在众多IAV亚型中,H7N9因其同时对畜禽养殖与公众健康造成了严重危害而备受关注。该始于2013年的新型H7N9病毒,推测其可能是H7、N9和H9N2亚型禽流感病毒的三源重配产物:H7和N9基因为欧亚进化谱系的野鸟来源,而内部片段则完全由中国家禽中广泛流行的H9N2提供,三者重组诞生了原始型H7N9,而后进一步在家禽中暴发开来,并伴随有人类感染病例的出现[14-15]。在地区分布上,H7N9病毒首次出现在长江三角洲及珠江三角洲等东南沿海地区,随着病毒的传播蔓延,近几年西部内陆及东北地区也陆续出现感染病例[10, 16]。在时间上,H7N9病毒自出现以来,每年冬季至次年春季均会在人群中形成一次流行高峰,截至目前已引起至少五波流行,其中以第五波(2016—2017年)的感染人数最多、感染区域最广。同时,第五波流行期间还出现了对家禽呈高致病性(highly pathogenic,HP)的H7N9病毒,其HA裂解位点处早期主要表现为“KRTA”的特异性氨基酸插入,虽保留与此前低致病性(low pathogenicity,LP)H7N9病毒相类似的双受体结合特性,但可能在哺乳动物中表现出更强的致病性、传播性以及更广泛的组织嗜性[1, 7]。并且,不断有证据表明,HP H7N9仍在持续地演化与变异。例如,H7N9感染的禽类宿主范围在不断扩大,除鸡以外,鸭、鹌鹑体内也分离到少量H7N9毒株[8, 17-18]。HP H7N9病毒还可以与其他NA亚型的禽流感病毒发生基因重配而产生H7N2、H7N3、H7N6等新型重组H7Ny病毒[19]。另外,HA蛋白上关键氨基酸位点的变异及其导致的N-糖基化(N-linked glycosylation, NLG)状态改变能够通过对蛋白的空间构象与生物活性的调节来影响H7N9病毒的生物学特性[20-21]

2 HA蛋白的结构特点 2.1 HA的一级结构

HA蛋白位于IAV囊膜表面,由3个HA1-HA2复合物单体结合而成同源三聚体。各亚型HA蛋白在结构上大体相似,但一级结构的片段长度略有不同。H7N9病毒的HA单体由561或565个氨基酸组成,从N端开始的18个疏水性氨基酸组成信号肽,紧接着321或325个氨基酸残基组成HA1,随后由222个氨基酸构成HA2[22](图 1A)。
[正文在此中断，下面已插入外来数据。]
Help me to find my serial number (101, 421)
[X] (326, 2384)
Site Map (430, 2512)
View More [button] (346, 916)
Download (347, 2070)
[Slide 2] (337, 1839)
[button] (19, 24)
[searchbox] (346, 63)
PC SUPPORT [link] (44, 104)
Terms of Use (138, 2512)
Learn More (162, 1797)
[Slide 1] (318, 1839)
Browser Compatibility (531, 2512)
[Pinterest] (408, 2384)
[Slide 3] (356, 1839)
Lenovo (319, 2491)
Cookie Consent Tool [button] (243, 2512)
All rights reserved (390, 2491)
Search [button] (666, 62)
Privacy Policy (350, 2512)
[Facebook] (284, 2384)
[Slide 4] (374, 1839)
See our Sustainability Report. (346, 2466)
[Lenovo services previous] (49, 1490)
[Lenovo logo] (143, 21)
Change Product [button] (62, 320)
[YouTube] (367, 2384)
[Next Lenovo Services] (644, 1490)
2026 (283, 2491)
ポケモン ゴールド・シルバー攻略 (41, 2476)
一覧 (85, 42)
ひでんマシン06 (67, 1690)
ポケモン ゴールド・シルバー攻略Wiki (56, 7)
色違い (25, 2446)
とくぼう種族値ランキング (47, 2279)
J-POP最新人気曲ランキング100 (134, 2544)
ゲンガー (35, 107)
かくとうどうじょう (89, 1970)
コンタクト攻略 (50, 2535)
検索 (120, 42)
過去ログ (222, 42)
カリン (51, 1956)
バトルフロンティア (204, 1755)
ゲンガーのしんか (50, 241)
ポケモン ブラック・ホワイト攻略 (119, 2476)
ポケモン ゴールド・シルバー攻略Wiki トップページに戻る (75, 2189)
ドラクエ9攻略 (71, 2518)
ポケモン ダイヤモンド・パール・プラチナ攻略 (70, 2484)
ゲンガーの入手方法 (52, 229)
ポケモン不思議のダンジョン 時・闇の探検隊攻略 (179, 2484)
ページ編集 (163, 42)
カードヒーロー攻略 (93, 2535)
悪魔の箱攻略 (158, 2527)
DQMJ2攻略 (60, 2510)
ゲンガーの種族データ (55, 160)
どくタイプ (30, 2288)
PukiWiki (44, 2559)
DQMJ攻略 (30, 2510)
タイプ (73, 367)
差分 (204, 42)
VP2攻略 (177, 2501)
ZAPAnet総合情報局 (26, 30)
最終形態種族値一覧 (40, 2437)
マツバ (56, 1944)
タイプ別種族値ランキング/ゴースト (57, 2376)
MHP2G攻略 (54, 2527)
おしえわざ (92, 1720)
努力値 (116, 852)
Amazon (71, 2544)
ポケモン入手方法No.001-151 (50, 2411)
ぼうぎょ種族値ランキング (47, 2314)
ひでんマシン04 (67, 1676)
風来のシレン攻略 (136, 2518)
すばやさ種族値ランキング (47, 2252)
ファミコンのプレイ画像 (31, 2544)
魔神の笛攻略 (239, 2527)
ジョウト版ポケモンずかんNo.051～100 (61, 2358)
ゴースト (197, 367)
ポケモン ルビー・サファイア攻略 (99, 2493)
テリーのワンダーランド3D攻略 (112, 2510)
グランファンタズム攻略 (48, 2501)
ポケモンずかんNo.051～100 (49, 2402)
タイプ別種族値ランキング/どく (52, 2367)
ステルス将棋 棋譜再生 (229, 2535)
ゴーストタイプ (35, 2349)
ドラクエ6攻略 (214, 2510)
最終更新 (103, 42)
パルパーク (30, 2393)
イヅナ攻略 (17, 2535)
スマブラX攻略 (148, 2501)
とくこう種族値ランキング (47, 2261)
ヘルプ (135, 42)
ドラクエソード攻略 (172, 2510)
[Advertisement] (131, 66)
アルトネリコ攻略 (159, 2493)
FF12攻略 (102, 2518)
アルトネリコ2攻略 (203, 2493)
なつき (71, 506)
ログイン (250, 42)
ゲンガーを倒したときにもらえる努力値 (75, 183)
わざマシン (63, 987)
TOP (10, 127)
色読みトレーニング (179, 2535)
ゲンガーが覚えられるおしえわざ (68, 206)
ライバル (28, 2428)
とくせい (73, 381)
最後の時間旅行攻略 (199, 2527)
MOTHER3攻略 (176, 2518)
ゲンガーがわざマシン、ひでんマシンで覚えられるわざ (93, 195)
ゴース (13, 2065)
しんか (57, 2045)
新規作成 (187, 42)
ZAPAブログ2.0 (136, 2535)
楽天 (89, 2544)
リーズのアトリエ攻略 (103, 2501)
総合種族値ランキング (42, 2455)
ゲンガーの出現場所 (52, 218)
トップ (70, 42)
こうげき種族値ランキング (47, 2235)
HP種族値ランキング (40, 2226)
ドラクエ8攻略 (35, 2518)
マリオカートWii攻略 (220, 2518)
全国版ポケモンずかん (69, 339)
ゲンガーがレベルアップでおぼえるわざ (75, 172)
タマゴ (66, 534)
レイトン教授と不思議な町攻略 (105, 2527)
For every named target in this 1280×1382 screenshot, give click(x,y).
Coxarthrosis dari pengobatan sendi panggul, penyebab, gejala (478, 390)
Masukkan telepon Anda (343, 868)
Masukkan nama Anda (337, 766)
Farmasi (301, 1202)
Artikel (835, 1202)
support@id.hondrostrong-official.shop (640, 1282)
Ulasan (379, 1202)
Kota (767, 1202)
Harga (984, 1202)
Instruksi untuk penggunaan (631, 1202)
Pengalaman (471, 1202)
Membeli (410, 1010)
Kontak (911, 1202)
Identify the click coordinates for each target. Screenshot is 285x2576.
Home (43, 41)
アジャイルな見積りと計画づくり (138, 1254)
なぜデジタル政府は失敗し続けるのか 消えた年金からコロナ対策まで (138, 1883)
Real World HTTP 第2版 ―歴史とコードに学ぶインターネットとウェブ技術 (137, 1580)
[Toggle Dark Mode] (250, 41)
对于HA2,其N端融合肽(fusion peptide, FP)区域为疏水性氨基酸,可与病毒囊膜的脂质双层紧密相连;紧接着仍由一系列疏水性氨基酸构成跨膜区;而C末端的氨基酸多数为亲水性,可透过脂质双分子层进入病毒粒子内部而构成胞内尾区。序列分析发现,LP和HP H7N9病毒HA基因长度的差异由裂解位点处(cleavage site,CS)氨基酸基序的差异所导致,前者为PKG----R ↓ G,而后者至少存在7种模式:PKRKRTAR ↓ G、PKGKRTKR ↓ G、PKGKRTAR ↓ G、PKGKRIAR ↓ G、PKRRRTAR ↓ G、PKRKRAAR ↓ G、PKRKRIAR ↓ G,其中占比较高的为PKG/RKRTAR↓G[2, 23-24]。此外,相较于LP H7N9,HP H7N9病毒的HA上还有诸如HA1中L235Q(H3编号为L226Q)、G338R等明显氨基酸替换[25]。其中,235位是重要的抗原表位并能够影响LP与HP H7N9病毒的交叉反应性,且在其他多个HA亚型中均被证实与流感病毒的跨种传播能力密切相关[21, 26-27]。而G338R突变增加了裂解位点处连续碱性氨基酸的数目,可以潜在地提高弗林蛋白酶的切割效率,从而对病毒的感染性及致病力造成影响[23, 28]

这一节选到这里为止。